A VERY FINE SAVOURY PIE.

Lay a fine veal cutlet, cut in pieces and seasoned, at the bottom of the dish; lay over it a layer of smoked beef fat, then a layer of fine cold jelly made from gravy-beef and veal, then hard boiled eggs in slices, then chicken or sweetbread, and then again the jelly, and so on till the dish is filled; put no water, and season highly with lemon-juice, essence of mushroom, pepper, salt, and nutmeg; also, if approved, a blade of mace: small cakes of fine forcemeat are an improvement; cover with a fine puff paste, and brush over with egg, and bake.


TARTLETS.

Make a very rich light puff paste, and roll it out to half an inch of thickness; it should be cut with fluted paste-cutters, lightly baked, and the centre scooped out afterwards, and the meat or jam inserted; a pretty dish of pastry may be made by cutting the paste in ribbons of three inches in length, and one and a half in width; bake them lightly, and pile them one upon another, with jam between each, in the form of a cone.


CHEESECAKES.

Warm four ounces of butter, mix it with the same quantity of loaf-sugar sifted, grate in the rind of three lemons, squeeze in the juice of one, add three well-beaten eggs, a little nutmeg, and a spoonful of brandy; put this mixture into small tins lined with a light puff paste, and bake.


Cheesecakes can be varied by putting almonds beaten instead of the lemon, or by substituting Seville oranges, and adding a few slices of candied orange and lemon peel.


GIBLET PIE.

Prepare the giblets as for "stewed giblets," they should then be laid in a deep dish, covered with a puff paste, and baked.


MOLINA PIE.

Mince finely cold veal or chicken, with smoked beef or tongue; season well, add lemon-juice and a little nutmeg, let it simmer in a small quantity of good beef or veal gravy; while on the fire, stir in the yolks of four eggs, put it in a dish to cool, and then cover with a rich pastry, and bake it.


VOL AU VENT.

This requires the greatest lightness in the pastry, as all depends upon its rising when baked; it should be rolled out about an inch and a half in thickness, cut it with a fluted tin of the size of the dish in which it is to be served.
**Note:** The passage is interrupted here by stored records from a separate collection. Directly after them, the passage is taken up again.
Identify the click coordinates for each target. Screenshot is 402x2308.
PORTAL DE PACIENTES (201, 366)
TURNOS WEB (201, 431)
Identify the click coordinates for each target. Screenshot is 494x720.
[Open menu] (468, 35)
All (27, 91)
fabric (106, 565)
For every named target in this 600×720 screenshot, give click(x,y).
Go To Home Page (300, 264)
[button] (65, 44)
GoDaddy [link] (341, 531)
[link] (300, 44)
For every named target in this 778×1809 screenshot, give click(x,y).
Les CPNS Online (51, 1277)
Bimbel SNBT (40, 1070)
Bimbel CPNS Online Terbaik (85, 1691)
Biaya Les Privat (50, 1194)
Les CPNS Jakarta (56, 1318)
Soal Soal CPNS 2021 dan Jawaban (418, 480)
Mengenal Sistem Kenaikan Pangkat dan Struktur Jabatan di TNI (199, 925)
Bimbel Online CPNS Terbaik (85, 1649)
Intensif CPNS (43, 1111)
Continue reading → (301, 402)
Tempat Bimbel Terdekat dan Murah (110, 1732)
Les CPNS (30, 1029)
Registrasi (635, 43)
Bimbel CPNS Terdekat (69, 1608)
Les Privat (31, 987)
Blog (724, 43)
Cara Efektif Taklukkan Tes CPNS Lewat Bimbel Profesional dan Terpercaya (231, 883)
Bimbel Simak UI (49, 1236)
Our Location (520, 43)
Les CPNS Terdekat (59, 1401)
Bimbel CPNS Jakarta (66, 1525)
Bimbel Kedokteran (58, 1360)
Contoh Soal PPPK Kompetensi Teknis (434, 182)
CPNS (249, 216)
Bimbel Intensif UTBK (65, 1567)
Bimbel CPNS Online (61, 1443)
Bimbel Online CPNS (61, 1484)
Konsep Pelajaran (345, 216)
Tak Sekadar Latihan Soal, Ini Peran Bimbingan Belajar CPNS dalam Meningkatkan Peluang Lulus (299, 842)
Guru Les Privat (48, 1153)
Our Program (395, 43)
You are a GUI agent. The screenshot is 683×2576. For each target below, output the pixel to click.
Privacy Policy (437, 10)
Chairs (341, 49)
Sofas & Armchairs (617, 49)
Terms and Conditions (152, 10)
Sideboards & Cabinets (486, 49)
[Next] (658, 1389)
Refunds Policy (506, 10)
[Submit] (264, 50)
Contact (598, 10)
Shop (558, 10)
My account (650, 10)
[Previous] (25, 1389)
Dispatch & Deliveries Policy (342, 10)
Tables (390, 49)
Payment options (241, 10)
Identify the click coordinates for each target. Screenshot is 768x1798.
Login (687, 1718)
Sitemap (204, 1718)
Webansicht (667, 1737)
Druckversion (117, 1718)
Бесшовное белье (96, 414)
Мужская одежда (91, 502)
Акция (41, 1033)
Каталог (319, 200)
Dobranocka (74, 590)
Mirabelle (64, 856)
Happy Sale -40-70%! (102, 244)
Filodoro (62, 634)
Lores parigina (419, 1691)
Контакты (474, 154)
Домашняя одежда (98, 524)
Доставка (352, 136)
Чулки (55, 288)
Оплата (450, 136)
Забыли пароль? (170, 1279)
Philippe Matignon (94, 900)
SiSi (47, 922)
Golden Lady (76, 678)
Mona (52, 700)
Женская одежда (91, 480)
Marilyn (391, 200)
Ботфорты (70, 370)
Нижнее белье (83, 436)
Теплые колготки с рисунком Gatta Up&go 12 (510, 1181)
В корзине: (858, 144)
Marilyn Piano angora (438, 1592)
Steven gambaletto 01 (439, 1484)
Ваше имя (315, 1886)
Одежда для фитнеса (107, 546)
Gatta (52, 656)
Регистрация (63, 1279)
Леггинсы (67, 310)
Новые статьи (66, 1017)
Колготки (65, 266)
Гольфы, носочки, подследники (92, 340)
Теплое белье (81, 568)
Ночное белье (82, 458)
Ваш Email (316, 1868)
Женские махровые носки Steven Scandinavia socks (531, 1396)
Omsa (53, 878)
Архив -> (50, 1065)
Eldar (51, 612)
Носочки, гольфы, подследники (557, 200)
Also cut a smaller piece, which must be rolled out considerably thinner than an inch, to serve as a lid for the other part; bake both pieces, and when done, scoop out the crumb of the largest, and fill it with a white fricassee of chicken, sweetbread, or whatever may be selected; the sauce should be well thickened, or it would soften, and run through the crust.


A VOL-AU-VENT OF FRUIT.

It is now the fashion to fill vol-au-vents with fruits richly stewed with sugar until the syrup is almost a jelly; it forms a very pretty entremêt.


PETITS VOL-AU-VENTS.

These are made in the same way, but cut in small rounds, the crumb of the larger is scooped out, and the hollow filled with any of the varieties of patty preparations or preserved fruits.


MINCE PIES.

Grease and line tin patty-pans with a fine puff paste rolled out thin ; fill them with mince-meat, cover them with another piece of paste, moisten the edges, close them carefully, cut them evenly round, and bake them about half an hour in a well-heated oven.


PATTY MEATS

May be prepared from any dressed materials, such as cold dressed veal, beef and mutton, poultry, sweetbreads, and fish; the chief art is to mince them properly, and give them the appropriate flavor and sauce; for veal, sweetbreads, and poultry, which may be used together or separately, the usual seasonings are mace, nutmeg, white pepper, salt, mushrooms minced, or in powder, lemon-peel, and sometimes the juice also; the mince is warmed in a small quantity of white sauce, not too thin, and the patty crusts, when ready baked, are filled with it.

For beef and mutton the seasonings are salt, pepper, allspice, a few sweet herbs powdered, with the addition, if approved, of a little ketchup; the mince must be warmed in strong well-thickened beef gravy.

If the mince is of fish, season with anchovy sauce, nutmeg, lemon-peel, pepper and salt; warm it in a sauce prepared with butter, flour, and milk or cream, worked together smoothly and stirred till it thickens; the mince is then simmered in it for a few minutes, till hot; the seasonings may be put with the sauces, instead of with the mince.